Required action:
Each line of the records containing "popup" is to be copied out and returned.
##### Records for this exercise
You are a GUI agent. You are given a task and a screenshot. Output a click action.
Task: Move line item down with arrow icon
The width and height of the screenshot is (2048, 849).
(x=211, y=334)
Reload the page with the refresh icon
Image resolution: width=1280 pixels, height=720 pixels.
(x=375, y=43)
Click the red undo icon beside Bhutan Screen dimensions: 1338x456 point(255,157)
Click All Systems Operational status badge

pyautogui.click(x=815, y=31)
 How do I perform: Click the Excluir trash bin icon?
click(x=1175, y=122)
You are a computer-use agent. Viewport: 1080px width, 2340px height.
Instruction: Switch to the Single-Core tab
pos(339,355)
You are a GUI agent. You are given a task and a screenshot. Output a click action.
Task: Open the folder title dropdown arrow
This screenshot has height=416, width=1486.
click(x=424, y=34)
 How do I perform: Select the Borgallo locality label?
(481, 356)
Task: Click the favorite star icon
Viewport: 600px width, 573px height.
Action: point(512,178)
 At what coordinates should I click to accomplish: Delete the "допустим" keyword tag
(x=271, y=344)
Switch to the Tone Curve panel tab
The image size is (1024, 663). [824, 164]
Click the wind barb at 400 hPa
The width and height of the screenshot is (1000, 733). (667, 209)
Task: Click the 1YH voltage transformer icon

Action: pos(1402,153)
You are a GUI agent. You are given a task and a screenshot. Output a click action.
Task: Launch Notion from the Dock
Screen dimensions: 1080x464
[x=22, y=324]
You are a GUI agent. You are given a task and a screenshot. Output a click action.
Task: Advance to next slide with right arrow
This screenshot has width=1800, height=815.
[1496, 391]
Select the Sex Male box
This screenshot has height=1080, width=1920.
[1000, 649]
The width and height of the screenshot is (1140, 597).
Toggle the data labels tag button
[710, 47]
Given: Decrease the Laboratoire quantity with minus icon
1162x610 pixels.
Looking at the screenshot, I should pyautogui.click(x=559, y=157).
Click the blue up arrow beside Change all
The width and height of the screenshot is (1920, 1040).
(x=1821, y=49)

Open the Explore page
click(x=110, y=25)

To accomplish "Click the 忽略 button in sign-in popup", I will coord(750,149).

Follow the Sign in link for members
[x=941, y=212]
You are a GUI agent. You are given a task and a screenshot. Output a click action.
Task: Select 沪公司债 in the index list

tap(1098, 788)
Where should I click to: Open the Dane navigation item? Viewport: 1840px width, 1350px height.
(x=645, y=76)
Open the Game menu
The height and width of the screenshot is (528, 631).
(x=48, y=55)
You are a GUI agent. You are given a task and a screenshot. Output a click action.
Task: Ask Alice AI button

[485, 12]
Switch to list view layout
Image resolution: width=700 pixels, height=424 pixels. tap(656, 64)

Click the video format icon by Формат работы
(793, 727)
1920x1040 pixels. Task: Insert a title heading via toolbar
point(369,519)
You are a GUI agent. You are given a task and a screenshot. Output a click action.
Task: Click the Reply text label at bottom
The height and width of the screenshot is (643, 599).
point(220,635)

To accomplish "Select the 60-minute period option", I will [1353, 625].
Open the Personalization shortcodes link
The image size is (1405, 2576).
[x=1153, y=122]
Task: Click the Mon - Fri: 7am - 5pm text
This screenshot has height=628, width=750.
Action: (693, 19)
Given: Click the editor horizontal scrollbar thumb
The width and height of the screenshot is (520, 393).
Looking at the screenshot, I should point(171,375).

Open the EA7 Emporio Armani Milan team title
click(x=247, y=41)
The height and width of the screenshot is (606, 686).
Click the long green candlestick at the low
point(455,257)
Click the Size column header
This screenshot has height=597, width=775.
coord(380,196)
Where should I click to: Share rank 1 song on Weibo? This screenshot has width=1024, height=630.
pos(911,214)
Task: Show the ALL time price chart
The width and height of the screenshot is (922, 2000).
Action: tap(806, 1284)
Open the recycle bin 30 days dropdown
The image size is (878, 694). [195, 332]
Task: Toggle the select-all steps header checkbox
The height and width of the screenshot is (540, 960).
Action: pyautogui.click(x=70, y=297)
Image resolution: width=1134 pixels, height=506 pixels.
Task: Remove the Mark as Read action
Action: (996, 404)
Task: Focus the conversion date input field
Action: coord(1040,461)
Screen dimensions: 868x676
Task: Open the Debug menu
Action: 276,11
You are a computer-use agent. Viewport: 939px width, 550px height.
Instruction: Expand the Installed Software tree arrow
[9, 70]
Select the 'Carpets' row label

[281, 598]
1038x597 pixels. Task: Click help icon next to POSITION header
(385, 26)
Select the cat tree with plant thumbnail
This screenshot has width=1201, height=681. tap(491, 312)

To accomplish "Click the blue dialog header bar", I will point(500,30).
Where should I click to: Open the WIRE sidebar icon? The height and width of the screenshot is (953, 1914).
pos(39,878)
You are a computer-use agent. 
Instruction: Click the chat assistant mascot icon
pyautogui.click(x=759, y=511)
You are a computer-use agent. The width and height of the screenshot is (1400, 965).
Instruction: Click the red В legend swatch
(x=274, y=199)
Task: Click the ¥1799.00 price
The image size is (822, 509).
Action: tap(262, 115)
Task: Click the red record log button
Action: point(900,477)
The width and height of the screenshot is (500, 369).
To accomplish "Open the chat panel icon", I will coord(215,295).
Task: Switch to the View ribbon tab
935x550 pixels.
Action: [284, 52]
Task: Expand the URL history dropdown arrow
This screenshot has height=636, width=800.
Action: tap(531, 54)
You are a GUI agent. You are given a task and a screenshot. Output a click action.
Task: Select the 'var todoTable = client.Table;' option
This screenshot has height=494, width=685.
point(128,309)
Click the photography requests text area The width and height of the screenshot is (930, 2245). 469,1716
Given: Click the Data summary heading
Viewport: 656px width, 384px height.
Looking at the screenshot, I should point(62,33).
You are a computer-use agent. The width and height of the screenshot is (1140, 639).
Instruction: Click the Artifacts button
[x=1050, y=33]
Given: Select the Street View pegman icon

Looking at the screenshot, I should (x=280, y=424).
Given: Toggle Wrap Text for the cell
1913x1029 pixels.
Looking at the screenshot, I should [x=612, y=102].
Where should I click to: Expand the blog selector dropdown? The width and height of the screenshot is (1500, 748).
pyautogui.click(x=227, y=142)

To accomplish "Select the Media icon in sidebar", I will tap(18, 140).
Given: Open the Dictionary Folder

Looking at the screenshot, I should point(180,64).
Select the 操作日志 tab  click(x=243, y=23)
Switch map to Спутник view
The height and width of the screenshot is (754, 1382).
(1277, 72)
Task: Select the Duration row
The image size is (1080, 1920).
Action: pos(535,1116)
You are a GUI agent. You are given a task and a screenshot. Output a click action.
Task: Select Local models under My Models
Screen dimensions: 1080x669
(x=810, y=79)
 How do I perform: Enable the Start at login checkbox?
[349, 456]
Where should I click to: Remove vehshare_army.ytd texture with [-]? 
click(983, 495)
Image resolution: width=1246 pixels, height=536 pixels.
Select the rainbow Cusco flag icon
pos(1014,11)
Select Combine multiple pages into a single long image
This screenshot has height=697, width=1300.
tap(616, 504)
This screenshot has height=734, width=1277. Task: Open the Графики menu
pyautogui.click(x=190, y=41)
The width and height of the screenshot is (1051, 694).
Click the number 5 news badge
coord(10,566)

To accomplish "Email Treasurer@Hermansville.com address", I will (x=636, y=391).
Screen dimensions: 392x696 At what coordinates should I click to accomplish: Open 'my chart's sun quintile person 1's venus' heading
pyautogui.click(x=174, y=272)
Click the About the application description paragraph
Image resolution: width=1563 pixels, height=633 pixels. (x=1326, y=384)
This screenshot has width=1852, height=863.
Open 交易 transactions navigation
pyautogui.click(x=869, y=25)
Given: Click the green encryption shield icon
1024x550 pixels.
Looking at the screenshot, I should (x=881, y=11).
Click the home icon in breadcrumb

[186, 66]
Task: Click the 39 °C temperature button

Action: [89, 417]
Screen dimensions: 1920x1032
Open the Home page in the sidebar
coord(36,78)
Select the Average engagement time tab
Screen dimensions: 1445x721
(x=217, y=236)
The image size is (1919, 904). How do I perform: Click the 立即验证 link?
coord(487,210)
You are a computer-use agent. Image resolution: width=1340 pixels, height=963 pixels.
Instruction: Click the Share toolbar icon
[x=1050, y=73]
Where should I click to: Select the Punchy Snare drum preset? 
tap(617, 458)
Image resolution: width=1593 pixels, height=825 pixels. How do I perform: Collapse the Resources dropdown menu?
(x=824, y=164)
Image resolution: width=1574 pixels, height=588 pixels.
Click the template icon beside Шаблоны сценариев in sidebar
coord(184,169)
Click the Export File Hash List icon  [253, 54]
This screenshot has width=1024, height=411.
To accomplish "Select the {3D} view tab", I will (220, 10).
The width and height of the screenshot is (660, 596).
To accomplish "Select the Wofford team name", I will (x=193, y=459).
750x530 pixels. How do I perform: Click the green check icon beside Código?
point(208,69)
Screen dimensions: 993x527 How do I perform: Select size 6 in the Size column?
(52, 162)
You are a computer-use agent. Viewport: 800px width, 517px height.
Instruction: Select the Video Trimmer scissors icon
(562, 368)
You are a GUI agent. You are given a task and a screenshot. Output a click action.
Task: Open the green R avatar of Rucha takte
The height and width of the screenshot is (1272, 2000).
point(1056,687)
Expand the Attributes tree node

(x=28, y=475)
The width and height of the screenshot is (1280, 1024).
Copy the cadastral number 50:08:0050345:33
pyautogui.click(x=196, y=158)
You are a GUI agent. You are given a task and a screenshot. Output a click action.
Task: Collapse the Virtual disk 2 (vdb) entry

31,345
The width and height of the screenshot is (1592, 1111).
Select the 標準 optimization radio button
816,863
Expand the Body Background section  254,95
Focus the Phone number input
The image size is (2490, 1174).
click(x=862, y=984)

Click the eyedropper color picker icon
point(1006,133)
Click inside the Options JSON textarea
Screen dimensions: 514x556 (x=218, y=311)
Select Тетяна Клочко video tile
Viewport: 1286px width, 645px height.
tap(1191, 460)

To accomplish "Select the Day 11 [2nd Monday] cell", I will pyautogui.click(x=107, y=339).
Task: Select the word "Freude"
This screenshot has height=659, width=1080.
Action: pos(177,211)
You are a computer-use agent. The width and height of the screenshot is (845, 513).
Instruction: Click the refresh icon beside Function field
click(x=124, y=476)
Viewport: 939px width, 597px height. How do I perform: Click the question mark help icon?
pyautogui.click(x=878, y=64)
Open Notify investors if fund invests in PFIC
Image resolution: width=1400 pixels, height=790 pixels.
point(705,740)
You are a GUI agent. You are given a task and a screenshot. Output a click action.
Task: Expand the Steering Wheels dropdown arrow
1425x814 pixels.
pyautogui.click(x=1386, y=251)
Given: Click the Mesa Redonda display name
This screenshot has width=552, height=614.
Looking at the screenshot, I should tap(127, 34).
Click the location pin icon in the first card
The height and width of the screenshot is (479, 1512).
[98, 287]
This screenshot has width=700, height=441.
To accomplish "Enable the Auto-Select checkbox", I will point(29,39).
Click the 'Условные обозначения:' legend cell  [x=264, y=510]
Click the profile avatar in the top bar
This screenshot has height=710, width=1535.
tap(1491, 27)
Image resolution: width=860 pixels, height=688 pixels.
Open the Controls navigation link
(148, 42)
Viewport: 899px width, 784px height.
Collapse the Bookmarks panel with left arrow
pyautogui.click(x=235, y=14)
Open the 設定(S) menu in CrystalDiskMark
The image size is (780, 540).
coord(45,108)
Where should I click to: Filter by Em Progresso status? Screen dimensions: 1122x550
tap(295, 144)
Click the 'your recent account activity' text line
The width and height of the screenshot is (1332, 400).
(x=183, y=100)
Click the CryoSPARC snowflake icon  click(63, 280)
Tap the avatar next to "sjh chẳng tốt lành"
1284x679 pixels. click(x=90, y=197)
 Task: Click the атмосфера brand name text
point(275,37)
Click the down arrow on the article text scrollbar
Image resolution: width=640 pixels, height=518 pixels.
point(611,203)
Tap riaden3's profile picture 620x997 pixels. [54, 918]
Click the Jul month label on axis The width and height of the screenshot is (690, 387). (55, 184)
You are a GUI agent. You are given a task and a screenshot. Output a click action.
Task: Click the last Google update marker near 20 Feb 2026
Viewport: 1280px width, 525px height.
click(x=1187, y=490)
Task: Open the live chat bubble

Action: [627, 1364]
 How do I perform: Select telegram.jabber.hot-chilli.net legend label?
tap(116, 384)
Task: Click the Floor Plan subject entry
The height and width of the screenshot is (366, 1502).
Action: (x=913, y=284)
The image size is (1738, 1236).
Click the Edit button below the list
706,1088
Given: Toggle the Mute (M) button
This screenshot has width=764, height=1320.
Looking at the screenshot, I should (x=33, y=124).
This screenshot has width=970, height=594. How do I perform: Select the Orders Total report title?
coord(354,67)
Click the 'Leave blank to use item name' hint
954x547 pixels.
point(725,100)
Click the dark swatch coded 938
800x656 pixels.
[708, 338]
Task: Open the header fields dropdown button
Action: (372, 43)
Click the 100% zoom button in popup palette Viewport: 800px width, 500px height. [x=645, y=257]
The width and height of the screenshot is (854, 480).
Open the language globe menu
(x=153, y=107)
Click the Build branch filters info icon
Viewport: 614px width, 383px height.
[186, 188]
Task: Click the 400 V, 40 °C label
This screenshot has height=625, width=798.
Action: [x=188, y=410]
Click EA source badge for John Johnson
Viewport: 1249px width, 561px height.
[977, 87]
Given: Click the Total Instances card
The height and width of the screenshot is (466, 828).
##########
Solution for this problem:
To accomplish "Click the 忽略 button in sign-in popup", I will coord(750,149).
Click the 100% zoom button in popup palette Viewport: 800px width, 500px height. [x=645, y=257]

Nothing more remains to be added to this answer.